----- EXERCISE TEXT -----
The K-12 financial cliff: What state could face if students switch schooling sectors: Robert Enlow
Much attention has rightly been paid to American families across the nation who continue to help their children learn at home during this pandemic. When will schools go back? Will they even go back in the fall, and what will that look like?
Our economy — with one in five American workers currently out of a job — has similarly dominated national news. And it’s not good news, either.
We want to take a moment to focus on the intersection of these two stories, specifically what might happen if students currently enrolled in private schools are no longer able to attend those schools due to the financial hardship caused by the COVID-19 pandemic.
This could happen because families are no longer able to afford tuition or because schools see a drop in the charitable giving that supports their ability to offer scholarships to students in need. (For reference, the Great Recession just over a decade ago decreased private school enrollment in “high-severity” metropolitan areas by roughly 40 percent.)
-----
→ QUESTIONS
- a) Extract the passage of the K-12 financial cliff article from "Our economy —" to "the COVID-19 pandemic.".
- b) Continue the K-12 financial cliff article, starting after its final sentence.
----- DATA PROVIDED -----
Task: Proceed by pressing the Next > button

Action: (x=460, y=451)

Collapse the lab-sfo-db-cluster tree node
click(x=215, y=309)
-----
→ RESPONSES BY TASK
- a)
Our economy — with one in five American workers currently out of a job — has similarly dominated national news. And it’s not good news, either.
We want to take a moment to focus on the intersection of these two stories, specifically what might happen if students currently enrolled in private schools are no longer able to attend those schools due to the financial hardship caused by the COVID-19 pandemic.

- b)
Either way, students who currently are in private schools largely supported by family sacrifice, private dollars and publicly funded scholarships could suddenly wind up back in the traditional public system.
We dug into the state-by-state numbers to find out how many students attend private schools and what would happen to state and local budgets if a percentage of those students wind up back in the public system. We used federally available data for state and local per-pupil funding in each state to make our calculations. The picture is not rosy for states or districts.